[Data listing]
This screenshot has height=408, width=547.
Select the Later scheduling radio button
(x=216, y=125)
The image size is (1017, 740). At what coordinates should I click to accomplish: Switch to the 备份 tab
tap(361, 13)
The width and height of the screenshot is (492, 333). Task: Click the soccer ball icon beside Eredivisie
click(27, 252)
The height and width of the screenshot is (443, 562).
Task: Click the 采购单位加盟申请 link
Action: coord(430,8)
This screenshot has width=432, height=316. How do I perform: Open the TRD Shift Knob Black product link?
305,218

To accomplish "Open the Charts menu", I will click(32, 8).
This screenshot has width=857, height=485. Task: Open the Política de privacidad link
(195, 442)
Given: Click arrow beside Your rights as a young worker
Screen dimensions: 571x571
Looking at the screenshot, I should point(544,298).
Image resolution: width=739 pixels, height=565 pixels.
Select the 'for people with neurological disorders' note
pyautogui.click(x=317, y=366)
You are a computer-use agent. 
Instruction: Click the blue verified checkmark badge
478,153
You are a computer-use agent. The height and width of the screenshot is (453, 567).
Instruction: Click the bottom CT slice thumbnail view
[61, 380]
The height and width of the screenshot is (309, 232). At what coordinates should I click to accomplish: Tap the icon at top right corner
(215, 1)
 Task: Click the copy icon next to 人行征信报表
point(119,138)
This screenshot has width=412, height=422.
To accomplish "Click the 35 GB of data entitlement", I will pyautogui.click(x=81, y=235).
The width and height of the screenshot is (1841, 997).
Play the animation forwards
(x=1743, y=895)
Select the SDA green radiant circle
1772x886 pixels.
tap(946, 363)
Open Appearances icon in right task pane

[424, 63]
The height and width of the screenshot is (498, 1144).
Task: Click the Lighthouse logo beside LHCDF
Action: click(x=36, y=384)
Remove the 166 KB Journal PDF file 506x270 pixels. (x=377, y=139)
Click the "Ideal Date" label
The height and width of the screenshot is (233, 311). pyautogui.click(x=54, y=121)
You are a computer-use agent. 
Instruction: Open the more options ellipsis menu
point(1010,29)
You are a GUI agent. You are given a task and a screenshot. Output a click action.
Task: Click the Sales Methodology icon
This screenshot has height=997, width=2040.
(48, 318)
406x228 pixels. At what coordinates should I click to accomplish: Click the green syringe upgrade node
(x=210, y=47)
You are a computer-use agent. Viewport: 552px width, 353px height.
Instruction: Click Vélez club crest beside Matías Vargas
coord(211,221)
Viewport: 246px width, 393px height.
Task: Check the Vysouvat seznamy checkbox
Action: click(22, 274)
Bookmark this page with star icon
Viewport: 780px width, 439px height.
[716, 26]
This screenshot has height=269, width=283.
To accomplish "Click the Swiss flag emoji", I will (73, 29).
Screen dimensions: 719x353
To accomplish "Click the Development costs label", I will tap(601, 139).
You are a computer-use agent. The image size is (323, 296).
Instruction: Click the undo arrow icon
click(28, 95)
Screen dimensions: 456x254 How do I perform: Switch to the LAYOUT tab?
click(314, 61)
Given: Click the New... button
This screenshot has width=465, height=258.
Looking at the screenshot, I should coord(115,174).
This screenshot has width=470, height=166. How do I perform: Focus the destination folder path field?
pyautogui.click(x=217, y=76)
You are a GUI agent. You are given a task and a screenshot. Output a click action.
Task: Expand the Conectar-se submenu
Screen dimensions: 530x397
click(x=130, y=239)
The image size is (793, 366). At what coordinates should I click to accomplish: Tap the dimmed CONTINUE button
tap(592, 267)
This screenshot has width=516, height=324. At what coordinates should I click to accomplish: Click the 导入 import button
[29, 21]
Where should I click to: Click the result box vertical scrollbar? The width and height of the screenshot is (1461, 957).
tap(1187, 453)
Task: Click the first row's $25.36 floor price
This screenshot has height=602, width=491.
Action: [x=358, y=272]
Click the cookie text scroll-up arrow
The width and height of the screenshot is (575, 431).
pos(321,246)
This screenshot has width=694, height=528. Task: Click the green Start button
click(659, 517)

> DIRECTIONS FOR THIS TASK:
Rewrite the data above with every instance of "computer-use agent" changed to "desktop assistant", keeping everything else the same.

> EXERCISE SOLUTION:
This screenshot has height=408, width=547.
Select the Later scheduling radio button
(x=216, y=125)
The image size is (1017, 740). At what coordinates should I click to accomplish: Switch to the 备份 tab
tap(361, 13)
The width and height of the screenshot is (492, 333). Task: Click the soccer ball icon beside Eredivisie
click(27, 252)
The height and width of the screenshot is (443, 562).
Task: Click the 采购单位加盟申请 link
Action: coord(430,8)
This screenshot has width=432, height=316. How do I perform: Open the TRD Shift Knob Black product link?
305,218

To accomplish "Open the Charts menu", I will click(32, 8).
This screenshot has width=857, height=485. Task: Open the Política de privacidad link
(195, 442)
Given: Click arrow beside Your rights as a young worker
Screen dimensions: 571x571
Looking at the screenshot, I should point(544,298).
Image resolution: width=739 pixels, height=565 pixels.
Select the 'for people with neurological disorders' note
pyautogui.click(x=317, y=366)
You are a desktop assistant. 
Instruction: Click the blue verified checkmark badge
478,153
You are a desktop assistant. The height and width of the screenshot is (453, 567).
Instruction: Click the bottom CT slice thumbnail view
[61, 380]
The height and width of the screenshot is (309, 232). At what coordinates should I click to accomplish: Tap the icon at top right corner
(215, 1)
 Task: Click the copy icon next to 人行征信报表
point(119,138)
This screenshot has width=412, height=422.
To accomplish "Click the 35 GB of data entitlement", I will pyautogui.click(x=81, y=235).
The width and height of the screenshot is (1841, 997).
Play the animation forwards
(x=1743, y=895)
Select the SDA green radiant circle
1772x886 pixels.
tap(946, 363)
Open Appearances icon in right task pane

[424, 63]
The height and width of the screenshot is (498, 1144).
Task: Click the Lighthouse logo beside LHCDF
Action: click(x=36, y=384)
Remove the 166 KB Journal PDF file 506x270 pixels. (x=377, y=139)
Click the "Ideal Date" label
The height and width of the screenshot is (233, 311). pyautogui.click(x=54, y=121)
You are a desktop assistant. 
Instruction: Open the more options ellipsis menu
point(1010,29)
You are a GUI agent. You are given a task and a screenshot. Output a click action.
Task: Click the Sales Methodology icon
This screenshot has height=997, width=2040.
(48, 318)
406x228 pixels. At what coordinates should I click to accomplish: Click the green syringe upgrade node
(x=210, y=47)
You are a desktop assistant. Viewport: 552px width, 353px height.
Instruction: Click Vélez club crest beside Matías Vargas
coord(211,221)
Viewport: 246px width, 393px height.
Task: Check the Vysouvat seznamy checkbox
Action: click(22, 274)
Bookmark this page with star icon
Viewport: 780px width, 439px height.
[716, 26]
This screenshot has height=269, width=283.
To accomplish "Click the Swiss flag emoji", I will (73, 29).
Screen dimensions: 719x353
To accomplish "Click the Development costs label", I will tap(601, 139).
You are a desktop assistant. The image size is (323, 296).
Instruction: Click the undo arrow icon
click(28, 95)
Screen dimensions: 456x254 How do I perform: Switch to the LAYOUT tab?
click(314, 61)
Given: Click the New... button
This screenshot has width=465, height=258.
Looking at the screenshot, I should coord(115,174).
This screenshot has width=470, height=166. How do I perform: Focus the destination folder path field?
pyautogui.click(x=217, y=76)
You are a GUI agent. You are given a task and a screenshot. Output a click action.
Task: Expand the Conectar-se submenu
Screen dimensions: 530x397
click(x=130, y=239)
The image size is (793, 366). At what coordinates should I click to accomplish: Tap the dimmed CONTINUE button
tap(592, 267)
This screenshot has width=516, height=324. At what coordinates should I click to accomplish: Click the 导入 import button
[29, 21]
Where should I click to: Click the result box vertical scrollbar? The width and height of the screenshot is (1461, 957).
tap(1187, 453)
Task: Click the first row's $25.36 floor price
This screenshot has height=602, width=491.
Action: [x=358, y=272]
Click the cookie text scroll-up arrow
The width and height of the screenshot is (575, 431).
pos(321,246)
This screenshot has width=694, height=528. Task: Click the green Start button
click(659, 517)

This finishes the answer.